Design team, consultants: H. Tessas

Client: Private

Copyright © Chris Tessas, All Rights Reserved.

Photos: Mariana Bisti


The apartment building on 52, Patriarchou Ioakim street in Kolonaki, was built during the 30’s and is marked by several typological and stylistic features of that time. From the first time we visited the building, when we were invited to restore it, we believed that, despite the fact that to the State it is not considered as listed, we had to respect its design which we found remarkable.


Its architectural advantages though, were not noticeable at first sight, since the building had never been restored. For instance, the bush hammered cement mortar (named 'artificiel' -αρτιφισιέλ- in greek), had accumulated pollutants of almost 75 years, while the ground-floor was in many places covered in graffiti. Similar conditions prevailed in the building’s interior spaces as well, where the marble and wooden surfaces were scratched and ravaged by the use and the lack of maintenance.

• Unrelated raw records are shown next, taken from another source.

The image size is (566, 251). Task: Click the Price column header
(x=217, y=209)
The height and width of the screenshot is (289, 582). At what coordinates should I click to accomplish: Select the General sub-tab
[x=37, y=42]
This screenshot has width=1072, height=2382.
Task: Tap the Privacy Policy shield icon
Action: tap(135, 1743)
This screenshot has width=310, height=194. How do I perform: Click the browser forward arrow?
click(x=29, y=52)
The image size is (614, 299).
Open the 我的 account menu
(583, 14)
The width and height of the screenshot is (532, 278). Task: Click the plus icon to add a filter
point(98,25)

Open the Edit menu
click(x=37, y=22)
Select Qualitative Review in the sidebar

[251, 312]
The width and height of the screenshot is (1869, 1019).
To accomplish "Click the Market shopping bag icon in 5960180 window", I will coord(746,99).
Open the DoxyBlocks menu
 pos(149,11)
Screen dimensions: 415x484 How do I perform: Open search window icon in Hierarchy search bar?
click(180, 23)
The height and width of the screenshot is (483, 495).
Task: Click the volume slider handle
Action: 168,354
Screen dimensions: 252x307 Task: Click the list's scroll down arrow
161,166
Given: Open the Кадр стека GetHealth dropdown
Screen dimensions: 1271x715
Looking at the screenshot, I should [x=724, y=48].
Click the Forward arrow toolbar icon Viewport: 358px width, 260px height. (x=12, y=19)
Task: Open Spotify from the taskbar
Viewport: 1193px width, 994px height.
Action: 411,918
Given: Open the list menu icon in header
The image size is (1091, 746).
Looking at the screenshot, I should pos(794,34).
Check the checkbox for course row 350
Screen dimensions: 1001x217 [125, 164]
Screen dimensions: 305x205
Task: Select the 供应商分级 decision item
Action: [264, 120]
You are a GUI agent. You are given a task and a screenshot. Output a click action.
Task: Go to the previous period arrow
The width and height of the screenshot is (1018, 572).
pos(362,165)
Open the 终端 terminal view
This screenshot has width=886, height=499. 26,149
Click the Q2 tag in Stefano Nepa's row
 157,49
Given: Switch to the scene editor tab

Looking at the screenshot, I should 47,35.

Therefore, our choice to restore the apartment building into its initial form without adding new elements was worrying because its materials seemed corroded to such an extent that the solution we were pursuing could be unattainable.

Finally, following strenuous efforts and repeated cleaning with special pressure washers and wet sandblasting on the envelope, but also through careful repairs on the marble and wooden surfaces, the result seemed to be justifying our initial decisions. However, for the parts that were impossible to be repaired, we collaborated with art conservators who made small interventions of colour painting, in order to preserve the homogeneity of the facade and of certain interior spaces which we found important, like the mahogany elevator.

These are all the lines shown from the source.